■ EXERCISE SET
**1)** Please translate this sentence from the junior doctors' forum thread below into Spanish: "The whole profession is going down the pan, and I am no longer sure I want to be part of it."
**2)** Continue the junior doctors' forum thread below from its last post.

We chose this job, and we can not, will not watch patients suffer. Yet this seems to be a quality that is being most cynically exploited in this case.
Btw, I hope that you found somewhere to stay for your F1, since I just got an email from my BMA rep about removal of free accomodation for Foundation docs without any reimbursement.
Frightening isn't it?
The whole profession is going down the pan, and I am no longer sure I want to be part of it. Starting in a job in August does rather feel like alighting a sinking ship.
Same here mate. I remember when the EWTD was going to make us work 80 hours and consultants were losing their hair over it in the papers; the arguments back then were scary enough. Imagine what's going to happen now.
And ditto murk up there - I also got the email. Bastards aren't they?
I second everything you said!
murk - I wasn't going to take up F1 accommodation anyway so I was hoping we might all get a raise. Sadly not. Sucks.
anna - Yes it is rather frightening! There is so little morale among doctors at the moment its ridiculous!
Angry - Yeah, the consultants sure aint going to like it!
I share your concerns, even though it's a long way off and who knows what will happen by the time I start working.
Removal of accomodation for FY's is frankly ridiculous, for anyone who cannot drive in and commute they will have to rent near the hospital, no chance catching public transport for on calls right?
As for the training, it would be a real shame if we couldn't live up to the old school consultants of today because of the governments penny-pinching fuck ups.

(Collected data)

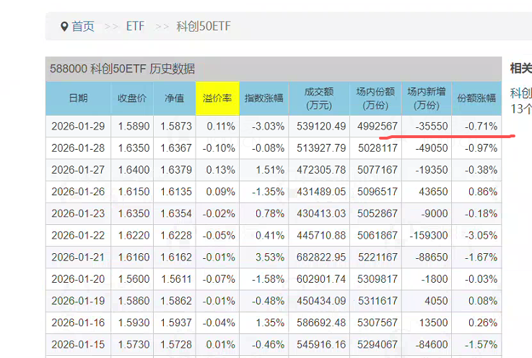Click the 场内新增 (万份) column header
The width and height of the screenshot is (532, 358).
(x=426, y=98)
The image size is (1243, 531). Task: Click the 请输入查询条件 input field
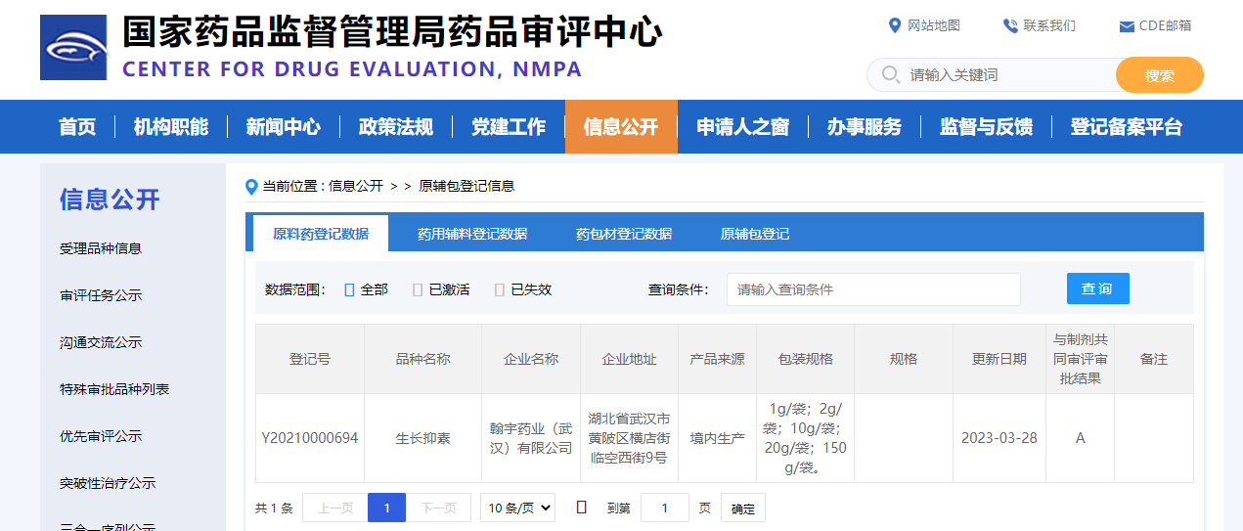[x=872, y=289]
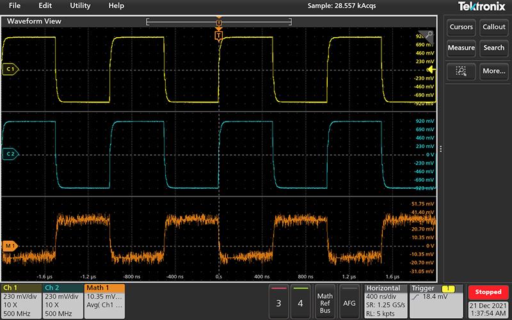
Task: Expand the More... options
Action: tap(493, 71)
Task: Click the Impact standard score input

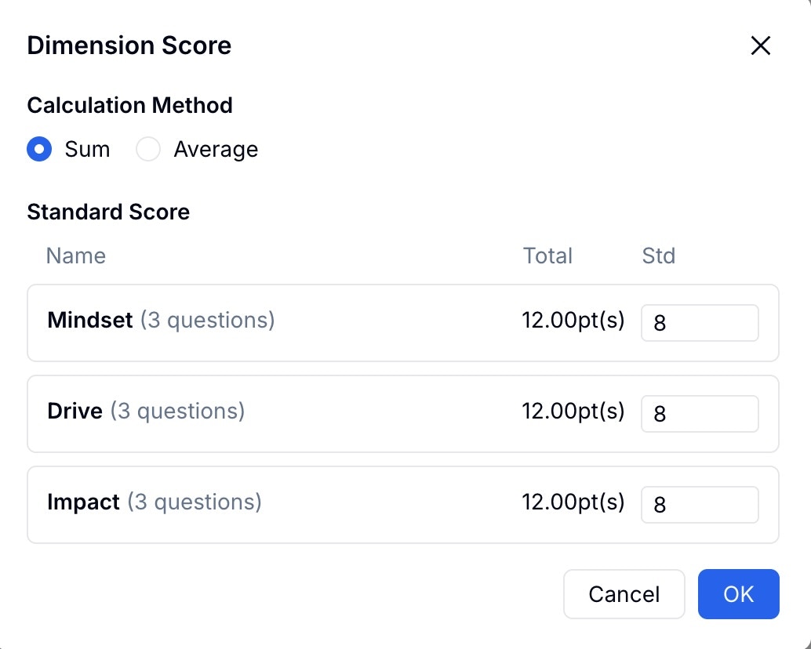Action: pos(700,505)
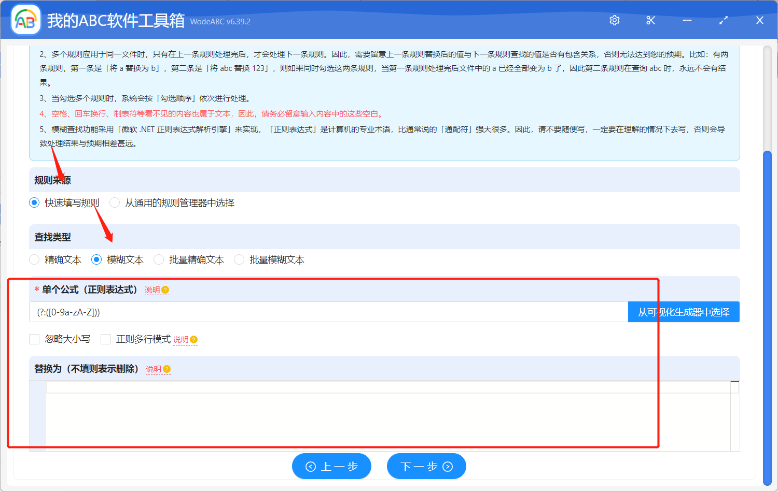Choose 批量精确文本 search type
Screen dimensions: 778x492
159,259
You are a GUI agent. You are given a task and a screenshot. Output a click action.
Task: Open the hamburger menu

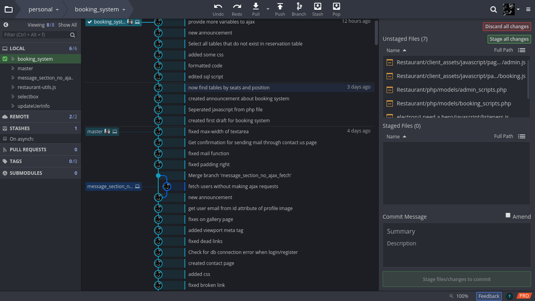coord(528,9)
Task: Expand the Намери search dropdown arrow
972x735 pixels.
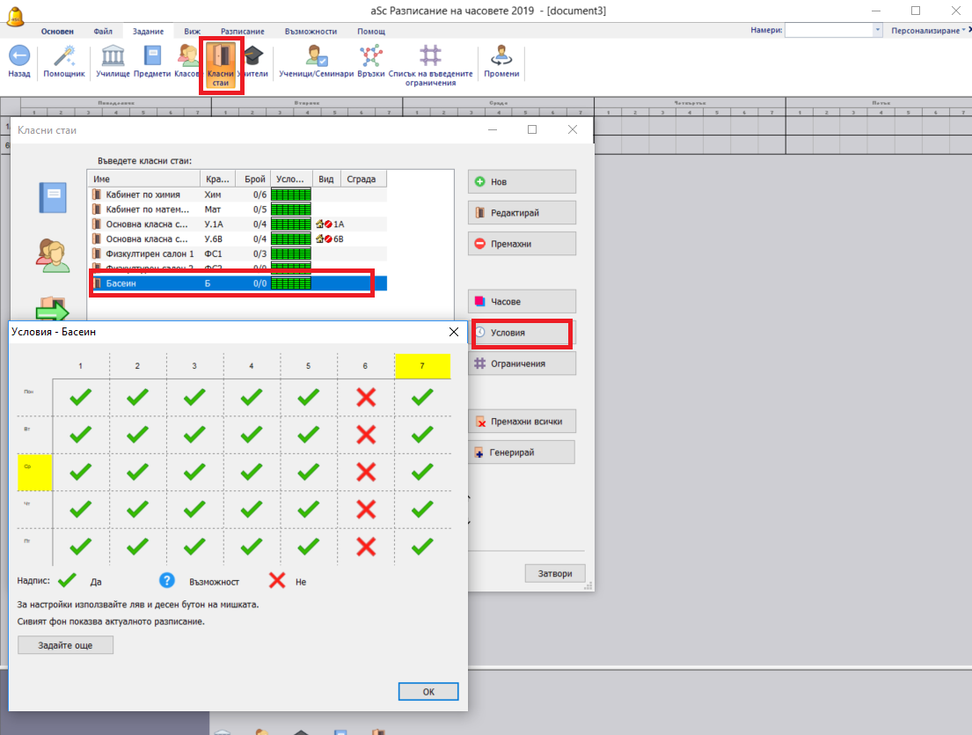Action: click(877, 30)
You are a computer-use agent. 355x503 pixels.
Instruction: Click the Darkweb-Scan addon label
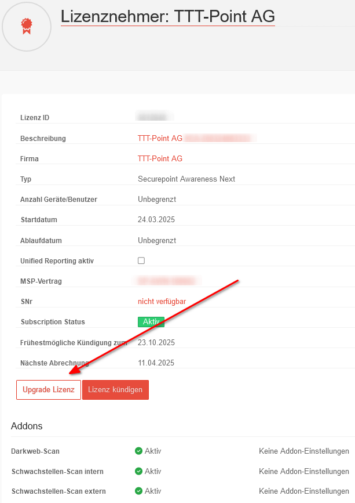(35, 451)
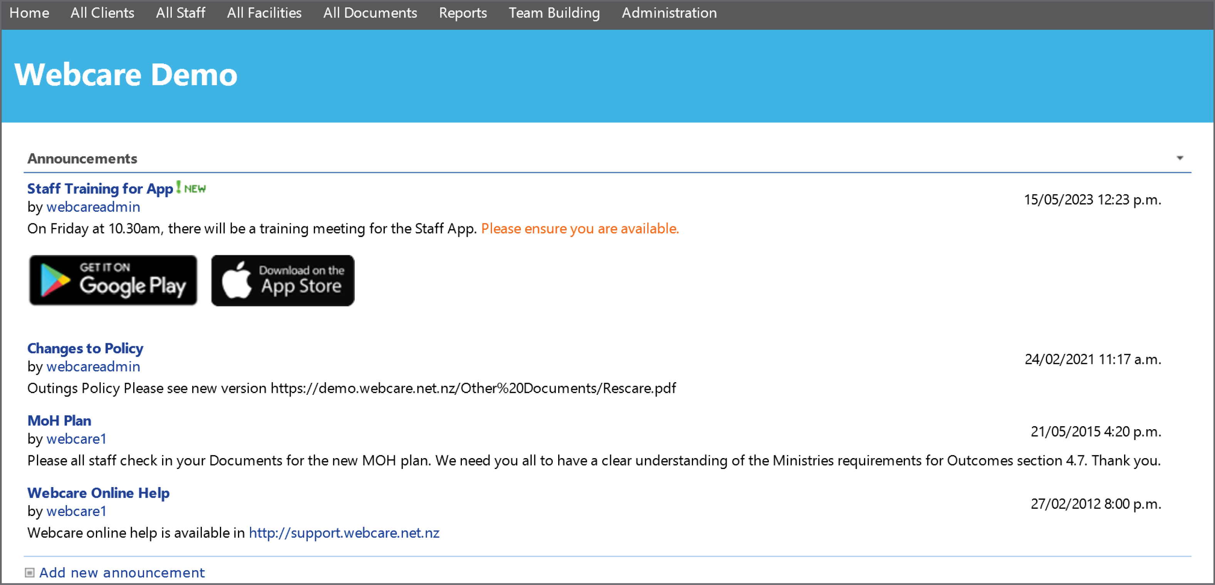
Task: Click Add new announcement link
Action: click(x=122, y=573)
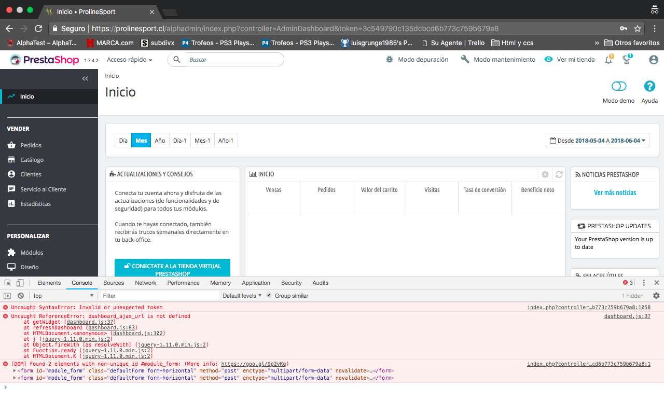Viewport: 664px width, 415px height.
Task: Click the Ver más noticias link
Action: click(615, 192)
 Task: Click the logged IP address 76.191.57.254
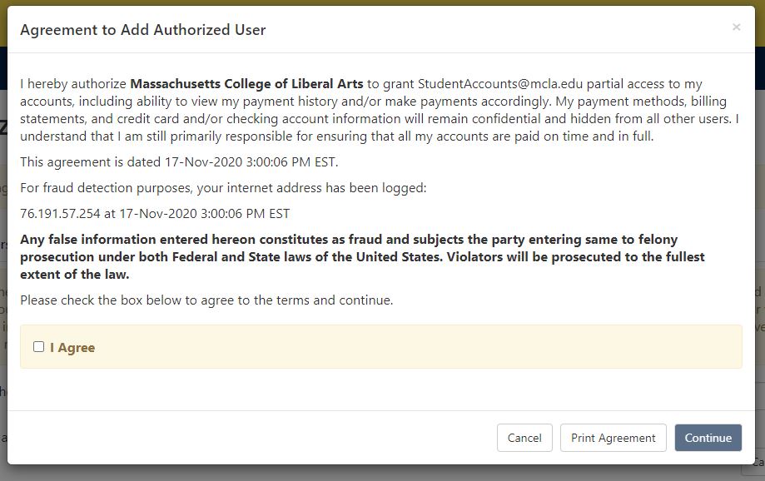[60, 214]
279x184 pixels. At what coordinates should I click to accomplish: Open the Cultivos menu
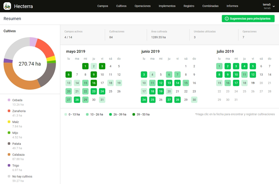pyautogui.click(x=121, y=6)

■ RESULTS FOR THE EXERCISE
**1)** Toda la profesión se está yendo al garete, y ya no tengo claro si quiero formar parte de ella.

**2)**
In a way, shortening hours is not ideal. But on the other hand, it will be nice to have a life. I'm not sure that it should be up to us to work ridiculous hours in order to prop up a healthcare system. I think it's up to the DOH to provide quality healthcare without making people slaves to their jobs. They should be looking at ways to maximise our patient contact while we're at work, by getting rid of a lot of the nonsense jobs that we have to do (the types of jobs that don't require a doc).
Dr. Thunder
www.twoweeksonatrolley.blogspot.com
sounds awful. then again, dr thunder is right. do we really really need doctors to schedule patients for admission? to call the administration to beg for a bed/consult/social help? to sit there and wait for the patient to go for a scan?
i've seen my houseofficers/interns/F1s do those, and goodness knows how much sleep/other work/etc they could have done during that period. it's unnecessary and useless.
i really hope NHS rethinks for all our sakes!